Thomas Reid (1710 – 1796)
Kurucusu
olduğu İskoç Okulu’na göre, sağduyu, tüm insanlarda bulunan “prereflective”
ilkelerdir. Bu ilkeler basit ve tanrının yaratmasından kaynaklandığı için de
güvenilirdir. Bu nedenle de bu ilkelerin tersine giden felsefeler sonuçta
yanılacaklardır. Bu yaklaşımla aslında sağduyu kavramına doğuştancılık – zihnin
kendiliğinden yeteneği olma anlamında bir ikilik göze batıyor. Tarihsel süreci
boyunca da bu ikiliğin sürekli olarak gündemde olduğu görülüyor.
Reid’in
yaklaşımında tanrı tüm gerçekliğin doğruluğunun teminatı olarak insanlara
verdiği sağduyu ile bilinebilirliği sağlıyor. Ancak tanrıtanımaz kişiler için
bile sağduyu dediğimiz kavramın öyle ya da böyle bir anlamı ve değeri olduğunu
düşünecek olursak bu açıklamanın yetersizliği ortaya çıkacaktır.
Reid
şöyle diyor:
“İnsan zihninin yapısı,
insan bedeninki kadar karmaşık ve mükemmeldir. İnsan zihninin yetenekleri,
bedenin organlarında olduğu gibi, çeşitli olan amaçlarına uygun bir şekilde
uyarlanmışlardır. Gerçekte, zihnin bedenden daha yüksek ve soylu bir düzeyde
olmasından dolayı, bedenine kıyasla, tanrının bilgeliği ve yeteneklerinden çok
daha fazlasının onun yapısında olduğu düşünülebilir. Öyleyse insan zihni, kendi
başına olduğu kadar zihnimizin bilgilerinin bilimin diğer dallarını ne ölçüde
etkilediği adına da, araştırılmaya değer bir konudur.” [9]
Gördüğümüz
gibi Reid, doğuştancı / yaratılışçı bir yaklaşımla, “divine architect” dediği
tanrının insan zihnini de insan bedeni de yarattığını, ama insan zihninde
kendisinden daha fazla pay verdiğini vurguluyor. Bu yolla da dış dünyanın,
gerçekliğin teminatı artık tanrı oluyor.
Buna
karşın Reid, doğrudan gerçekçiliği (direct realism) benimser: Dünya onu
deneyimlememizden bağımsız olarak vardır ve duyumlarımız aracılığıyla bilinir
olur, duyumlarımız zihnimizdeki dünyanın doğrudan ifadesidir.
Reid’e
göre bazı inançlar bize salt insan olduğumuz için doğamız tarafından dayatılır.

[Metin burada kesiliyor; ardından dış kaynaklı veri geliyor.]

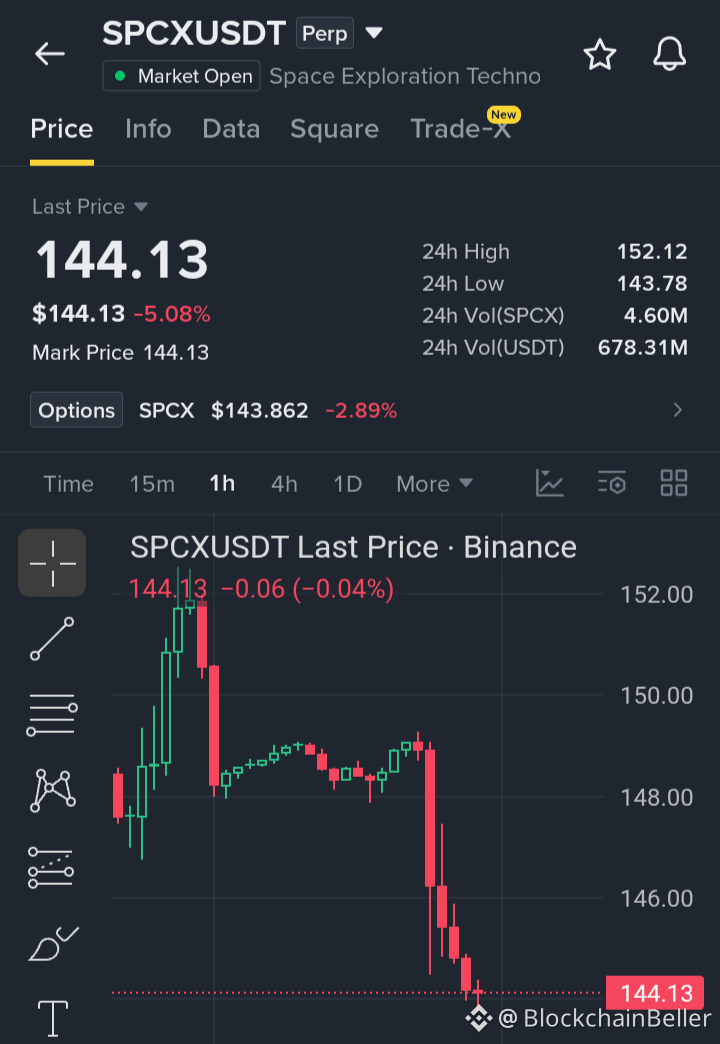The height and width of the screenshot is (1044, 720).
Task: Switch to the Info tab
Action: point(148,129)
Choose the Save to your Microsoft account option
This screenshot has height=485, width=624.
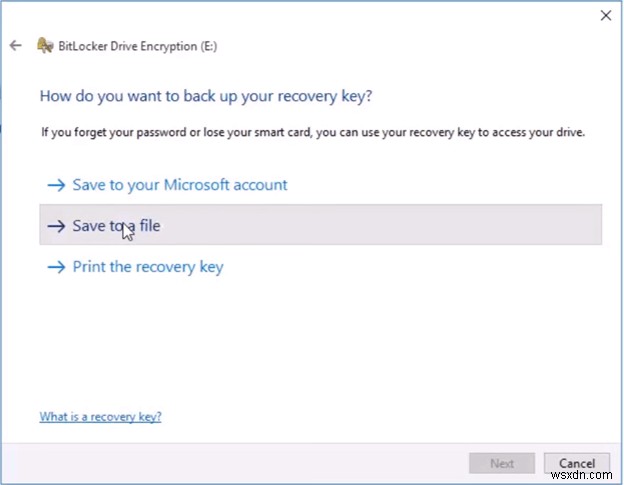[x=180, y=185]
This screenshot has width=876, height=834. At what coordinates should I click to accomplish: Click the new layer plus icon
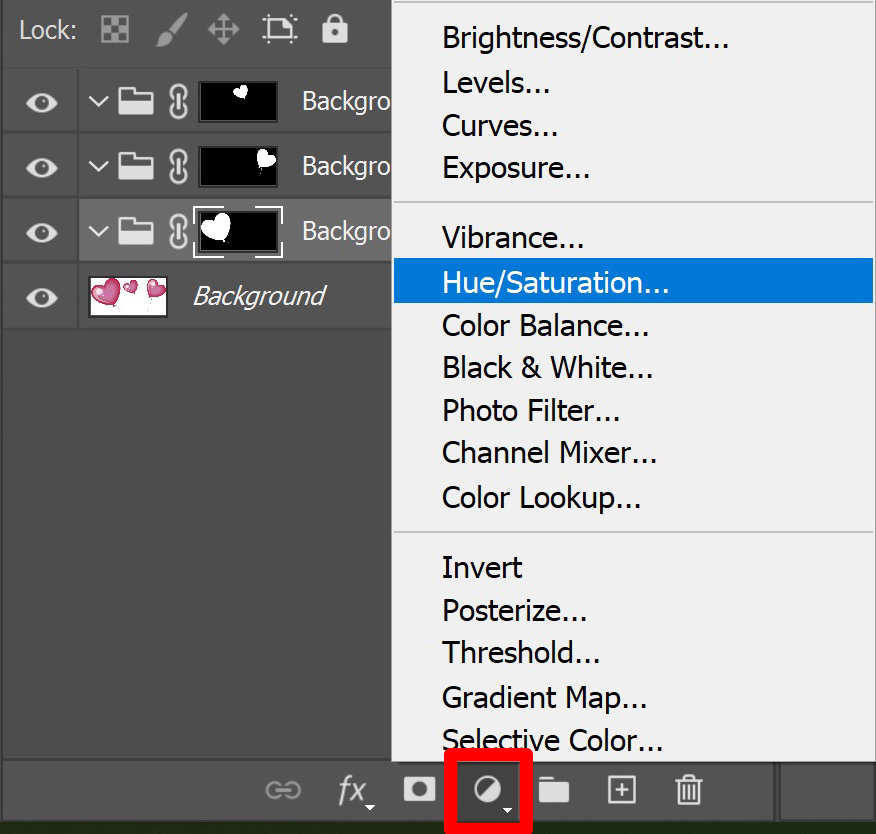pyautogui.click(x=622, y=790)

Bu inançlar, evrenseldir ama bazen Locke gibi fiolozofların eğip büktüğü
kelimelerin cazibesine kapılırız. Sağduyu inançları o kadar doğaldır ki, daha
derinlerdeki ya da daha genel ilkeler ile yaklaşılarak doğrulanamazlar; onların
doğrulaması tanrının yarattığı insan doğasındadır.
Kant
Prolegomena’da Hume’u eleştirir ve onun acımasız düşmanları olan Reid, Oswald,
Bettie ve Priestley’in onun sorununun asıl noktasını gözden kaçırdıklarını
söyler. Kant’a göre Hume’un sorusu;
“Neden kavramının doğru, işe
yarar ve doğa bilgisi bakımından şart olup olmaması değildir; çünkü bundan Hume
hiçbir zaman şüphe etmemişti; soru, acaba bu kavramın akıl yoluyla apriori
düşünülüp düşünülemeyeceği, böylelikle de tüm deneyden bağımsız bir iç hakikati,
dolayısıyla daha yaygın, sadece deneyin nesneleriyle kısıtlı olmayan
kullanılabilirliği olup olmadığıydı…”[10]
Bunu
söyledikten sonra şöyle devam eder:
“Bu ünlü adamın hasımları,
bu soruya yanıt bulmak için, saf düşünmeyle ilgili olan aklın doğal yapısının
derinlerine inmeliydiler; bu da onlara uymuyordu. Bu nedenle, hiçbir kavrayışa
dayanmadan inatlarını yerine getirmek için, daha rahat bir yol buldular, yani
sağduyuya (Menschenverstand) başvurdular. Gerçekten de düz (veya son zamanlarda
adlandırıldığı gibi sade) bir sağduyuya sahip olmak, gökten gelen büyük bir
armağandır. Ne var ki, kendimizi haklı çıkarmak için ileri süreceğimiz akıllıca
bir şey bulamadığımızda, ona bir kâhin gibi başvurarak değil, yapıp
ettiklerimizle, düşünüp akıllıca söylediklerimizle onu kanıtlamak gerekir.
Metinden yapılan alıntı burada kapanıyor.